■ TASK OBJECTIVE ■
Quote precisely the final stretch of the listing: start at the line containing "Click the licence key scrollbar up arrow" and stop after the last line.

■ TASK MATERIAL ■
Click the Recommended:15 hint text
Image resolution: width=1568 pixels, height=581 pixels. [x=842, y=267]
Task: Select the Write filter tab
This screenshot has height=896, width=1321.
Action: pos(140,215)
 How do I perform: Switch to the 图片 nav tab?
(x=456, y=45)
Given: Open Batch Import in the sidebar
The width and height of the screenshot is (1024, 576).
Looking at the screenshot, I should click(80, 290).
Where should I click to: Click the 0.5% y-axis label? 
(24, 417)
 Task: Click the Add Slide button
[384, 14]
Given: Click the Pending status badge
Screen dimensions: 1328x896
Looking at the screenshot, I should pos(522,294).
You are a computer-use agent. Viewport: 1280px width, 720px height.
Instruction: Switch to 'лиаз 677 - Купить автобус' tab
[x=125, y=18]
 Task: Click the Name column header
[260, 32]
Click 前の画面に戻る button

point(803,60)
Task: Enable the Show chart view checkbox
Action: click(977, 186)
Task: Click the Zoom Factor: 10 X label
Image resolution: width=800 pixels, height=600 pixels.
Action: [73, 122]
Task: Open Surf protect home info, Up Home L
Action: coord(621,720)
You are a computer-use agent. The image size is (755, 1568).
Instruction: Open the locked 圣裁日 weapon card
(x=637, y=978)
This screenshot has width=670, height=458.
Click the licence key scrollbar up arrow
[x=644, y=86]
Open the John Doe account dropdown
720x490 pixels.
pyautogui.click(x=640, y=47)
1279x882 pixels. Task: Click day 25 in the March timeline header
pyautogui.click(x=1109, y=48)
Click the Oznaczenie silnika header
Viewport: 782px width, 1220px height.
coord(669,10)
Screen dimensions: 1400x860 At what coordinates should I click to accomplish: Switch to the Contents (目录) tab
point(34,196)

■ WRITTEN RESPONSE ■
Click the licence key scrollbar up arrow
[x=644, y=86]
Open the John Doe account dropdown
720x490 pixels.
pyautogui.click(x=640, y=47)
1279x882 pixels. Task: Click day 25 in the March timeline header
pyautogui.click(x=1109, y=48)
Click the Oznaczenie silnika header
Viewport: 782px width, 1220px height.
coord(669,10)
Screen dimensions: 1400x860 At what coordinates should I click to accomplish: Switch to the Contents (目录) tab
point(34,196)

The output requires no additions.